Set out part of the material below as a JSON list of strings, one string per line, skipping blank lines and leaving out the pictures. Begin at the line that has "Viewport: 1200px width, 734px" and keep going to the end of the material.

— START OF Given data —

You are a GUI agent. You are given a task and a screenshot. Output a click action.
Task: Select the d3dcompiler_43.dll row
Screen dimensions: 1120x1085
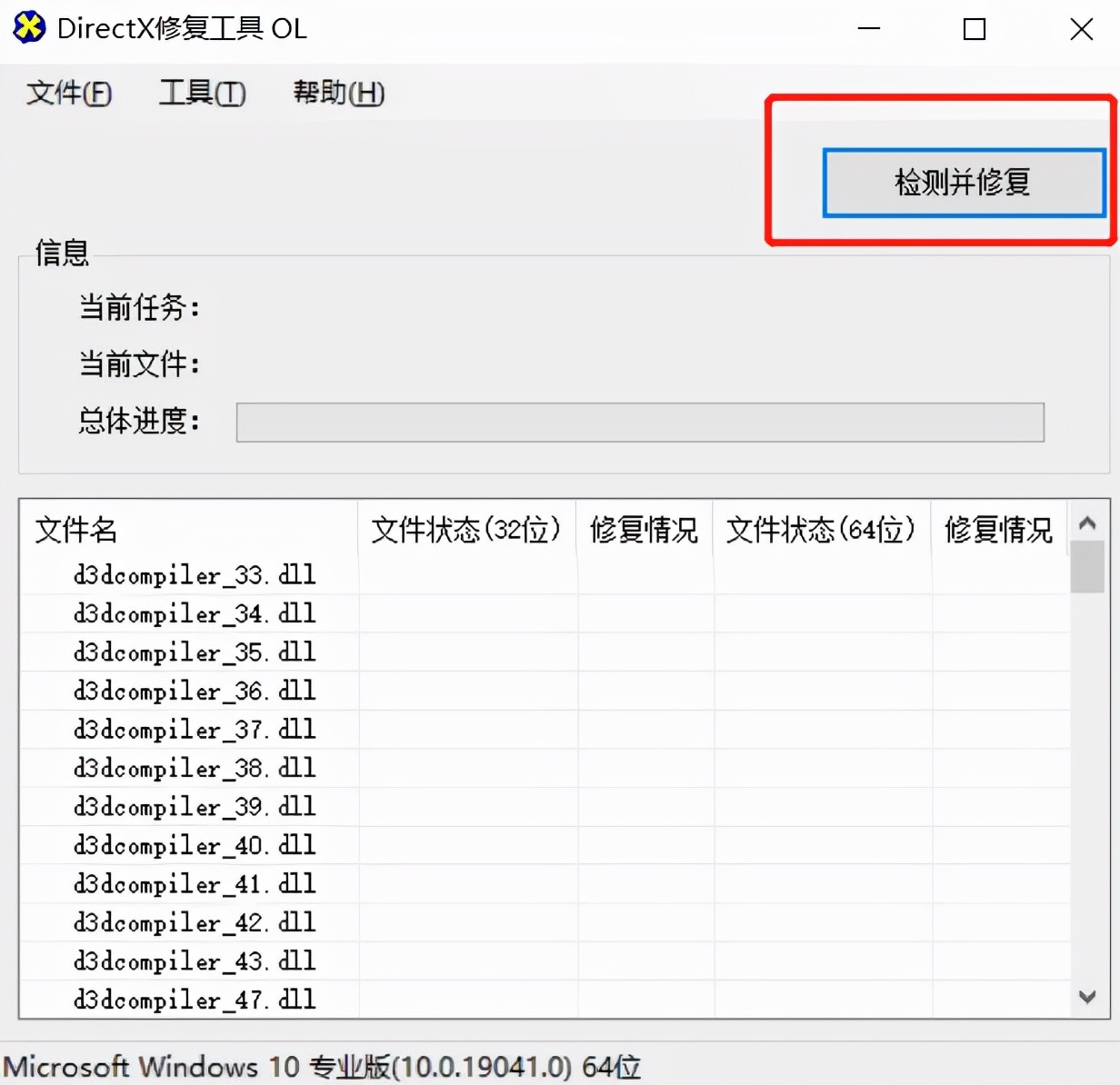194,961
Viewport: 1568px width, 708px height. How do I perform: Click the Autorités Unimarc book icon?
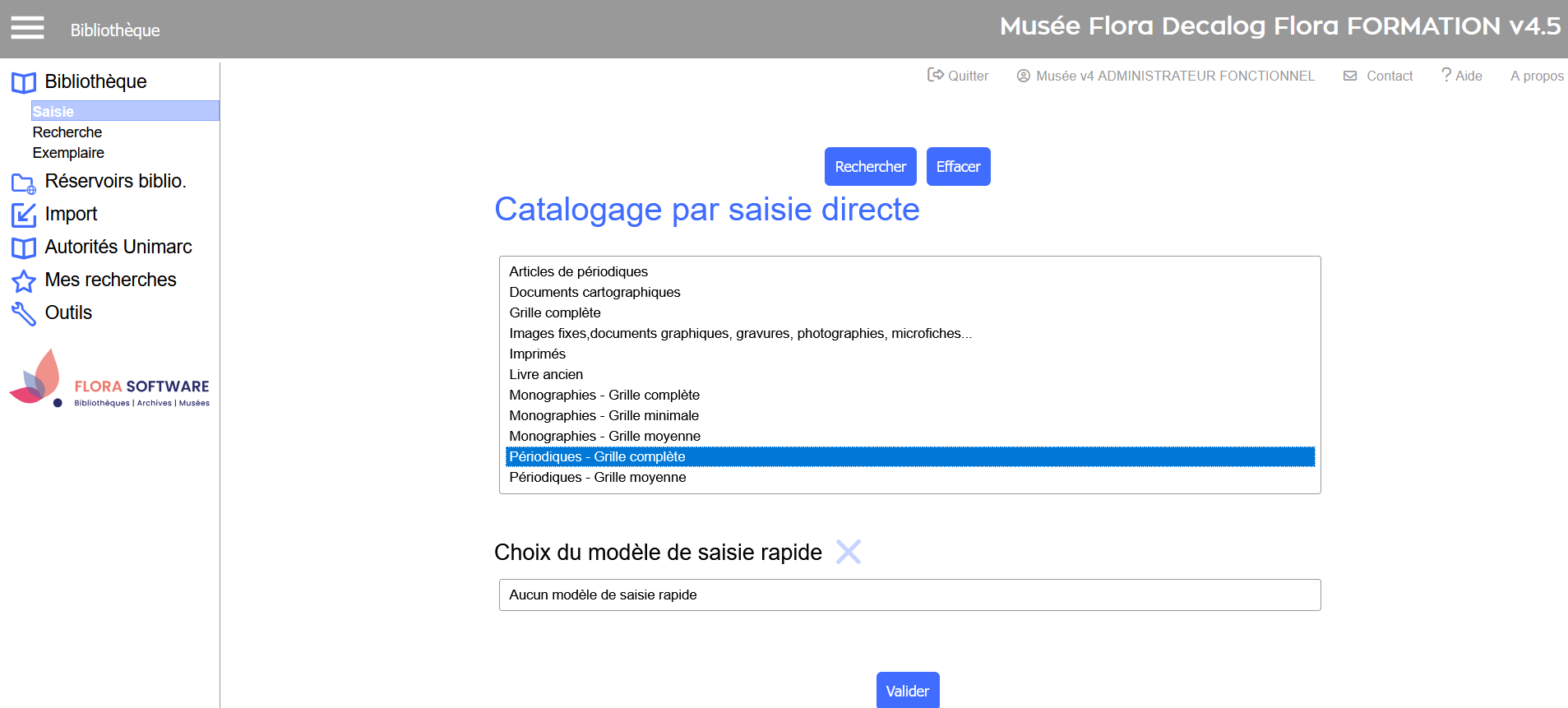coord(23,248)
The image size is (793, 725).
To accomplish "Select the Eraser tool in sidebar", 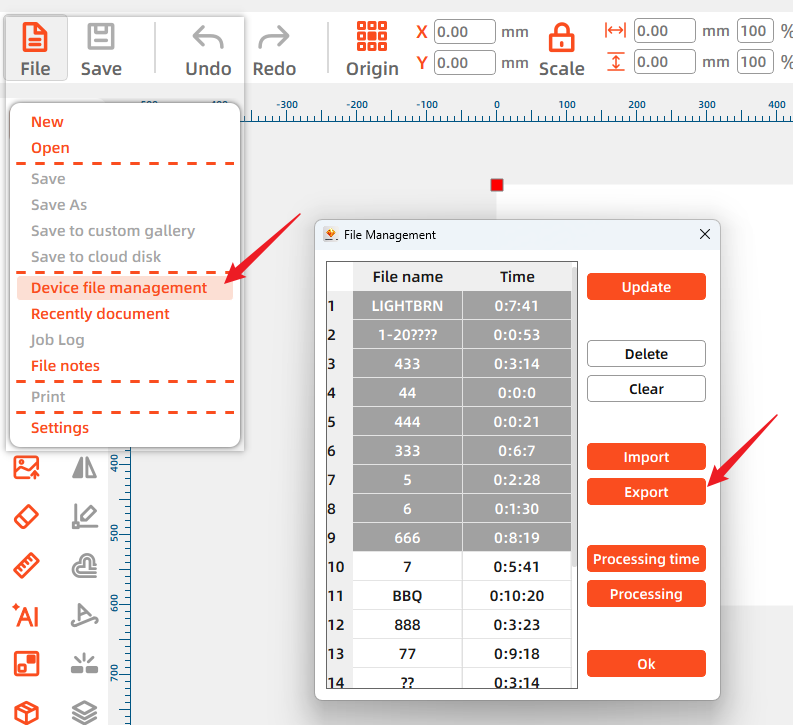I will 26,516.
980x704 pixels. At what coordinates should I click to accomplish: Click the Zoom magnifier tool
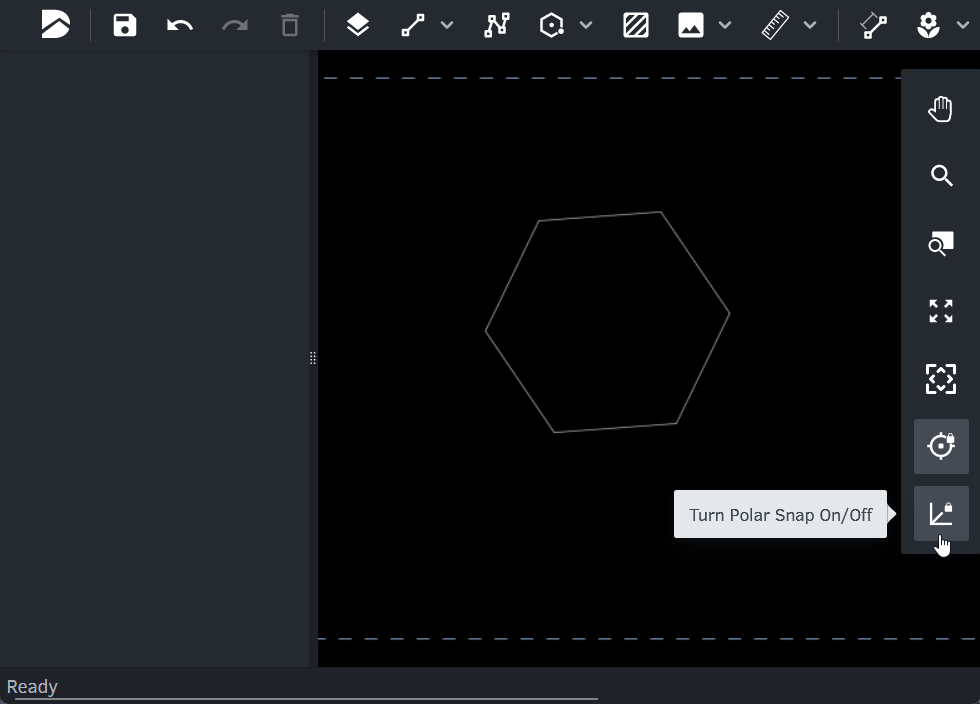(x=941, y=176)
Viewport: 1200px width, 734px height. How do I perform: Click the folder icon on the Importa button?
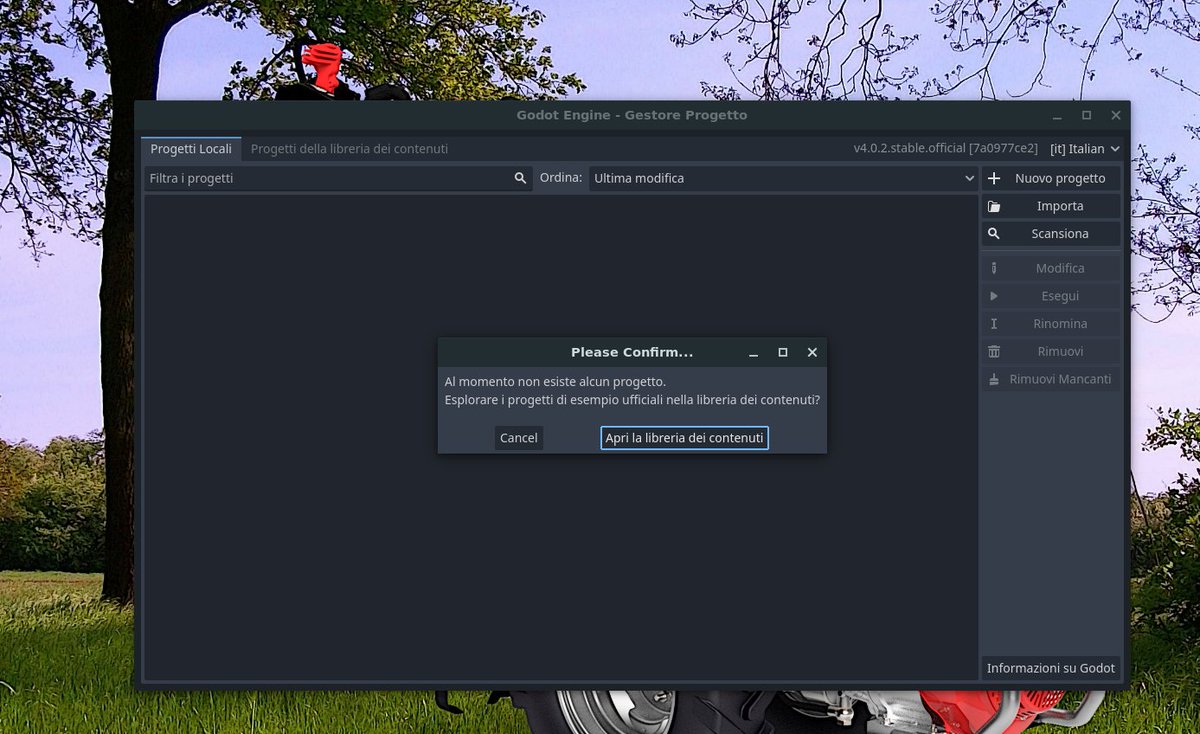(x=993, y=205)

— END OF Given data —

#### [Answer to the exercise]
[
  "Viewport: 1200px width, 734px height. How do I perform: Click the folder icon on the Importa button?",
  "(x=993, y=205)"
]